The first Democratic presidential debate was held this past week in South Carolina, with moderator Brian Williams taking note during the opening that the event, more than 18 months before the 2008 election, reflected an unprecedented early start to the campaign. What Williams didn’t point out was that it’s also unprecedented, at least in modern times, for any sitting president in his second term to be as fully a lame duck as George W. Bush obviously has become.
More than 600 painful days remain in Bush’s term, but his ability to set and pursue a policy agenda is totally gone, and his political power exists almost entirely in negative terms: he can block the Democrats, on everything from de-funding his tragic disaster of a war to giving the District of Columbia a vote in Congress, and he presumably can influence his party’s next presidential choice in a variety of subtle or overt ways. But that’s really it. Increasingly, news accounts include blind quotes from senior Republicans to the effect that this administration is incompetent, dishonest and counter-productive; the fear that Bush’s ineptitude and mendacity will have long-term consequences for their electoral prospects is now almost palpable.
And yet, it’s still all about the Bushes. The First Lady astounded the political world last week with her remark that no one “suffers more than their president and I do when we watch [news from Iraq]." And Old Bush, George the 41st, recently agreed with the notion that his son Jeb! (he hasn’t formally changed his name to add the exclamation mark yet, but it’s only a matter of time) won’t be on the 2008 presidential ballot because of “Bush Fatigue.”
But more than anyone, of course, it’s about the incumbent. Everybody, Democrats and Republicans, loyalists and Bush-haters, wants Alberto Gonzales out of the attorney general’s office. But George W. seems to dig in more with every call for Abu G’s dismissal. Then, of course, there’s Iraq, where the goalposts on “the surge” started moving almost as soon as they were set. And Bush continues to abuse the appointment power, sending up obviously unqualified individuals for high offices and trying to jam as many through as possible during congressional recesses.
Bush’s narcissism would be comical if it weren't so harmful for the country (often it's comical anyway), but at least it’s hurting exactly the people who should suffer most by it. I’m no fan of David Brooks, but he really nailed the Republicans’ predicament in his NY Times column today:
The Republicans suffered one unpleasant event in November 2006, and they are headed toward an even nastier one in 2008. The Democrats have opened up a wide advantage in party identification and are crushing the G.O.P. among voters under 30.
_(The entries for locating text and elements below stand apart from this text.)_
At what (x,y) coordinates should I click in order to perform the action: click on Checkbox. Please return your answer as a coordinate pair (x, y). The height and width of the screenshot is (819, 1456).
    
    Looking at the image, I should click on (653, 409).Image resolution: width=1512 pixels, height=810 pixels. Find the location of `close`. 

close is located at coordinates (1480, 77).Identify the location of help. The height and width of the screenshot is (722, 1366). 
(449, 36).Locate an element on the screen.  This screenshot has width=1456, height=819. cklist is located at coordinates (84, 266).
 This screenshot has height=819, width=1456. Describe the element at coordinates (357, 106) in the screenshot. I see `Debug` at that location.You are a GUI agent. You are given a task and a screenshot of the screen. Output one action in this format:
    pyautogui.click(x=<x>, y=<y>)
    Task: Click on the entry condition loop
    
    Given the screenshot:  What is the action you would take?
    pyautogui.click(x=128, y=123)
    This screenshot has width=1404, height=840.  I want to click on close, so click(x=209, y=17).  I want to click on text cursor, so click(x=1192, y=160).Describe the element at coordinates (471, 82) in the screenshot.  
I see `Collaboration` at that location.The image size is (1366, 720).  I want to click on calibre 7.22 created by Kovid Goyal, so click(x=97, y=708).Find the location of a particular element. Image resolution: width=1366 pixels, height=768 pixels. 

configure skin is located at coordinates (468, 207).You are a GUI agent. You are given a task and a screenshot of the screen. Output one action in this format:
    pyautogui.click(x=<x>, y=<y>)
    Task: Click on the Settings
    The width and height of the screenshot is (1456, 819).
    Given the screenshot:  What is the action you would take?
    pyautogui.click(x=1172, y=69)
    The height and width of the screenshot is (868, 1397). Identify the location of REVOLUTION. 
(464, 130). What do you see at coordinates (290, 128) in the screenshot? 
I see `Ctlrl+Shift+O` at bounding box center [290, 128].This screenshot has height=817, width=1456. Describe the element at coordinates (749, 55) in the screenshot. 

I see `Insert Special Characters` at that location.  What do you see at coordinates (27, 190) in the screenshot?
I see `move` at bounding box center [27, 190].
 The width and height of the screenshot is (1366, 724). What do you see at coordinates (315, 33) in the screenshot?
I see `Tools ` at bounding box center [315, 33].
Moreover, there has been a clear shift, in poll after poll, away from Republican positions on social issues and on attitudes toward government. Democratic approaches are favored on almost all domestic, tax and fiscal issues, and even on foreign affairs.
The public, in short, wants change.
And yet the Republicans refuse to offer that. On Capitol Hill, there is a strange passivity in Republican ranks. Republicans are privately disgusted with how President Bush has led their party and the nation, but they don’t publicly offer any alternatives. They just follow sullenly along. They privately believe the country needs new approaches to the war against Islamic extremism, but they don’t offer them. They try to block Democratic initiatives, but they don’t offer the country any new ways to think about the G.O.P.
They are like people quietly marching to their doom.
And at the presidential level, things are even worse. The party is blessed with a series of charismatic candidates who are not orthodox Republicans. But the pressures of the campaign are such that these candidates have had to repress anything that might make them interesting. Instead of offering something new, each of them has been going around pretending to be the second coming of George Allen — a bland, orthodox candidate who will not challenge any of the party’s customs or prejudices.
Though his analysis is on point, Brooks is too much of a hack to acknowledge the specifics: that it’s not George Allen the Republican candidates are trying to emulate, but George Bush they’re terrified to stray too far from.
The root of the problem is that his party has fully embraced a top-down authoritarian structure in which The Leader is infallible, and his belief system must not ever be transgressed against (Brooks rightly identifies Grover Norquist—though not by name, alas—as the Ideological Enforcer for Tax and Spending Policy, and Radical Cleric James Dobson as the Christatollah for the Promotion of Virtue and Suppression of Vice) and there is no middle ground between absolute loyalty and outright treason.
So while Republicans might be “privately disgusted” with Bush–as I’m sure many are–they know that to directly challenge him means that the party apparatus will turn on them, with primary opponents, a cutoff of financial support, and endless hounding.
They’ve put themselves in this jam, and it couldn’t happen to a more deserving bunch.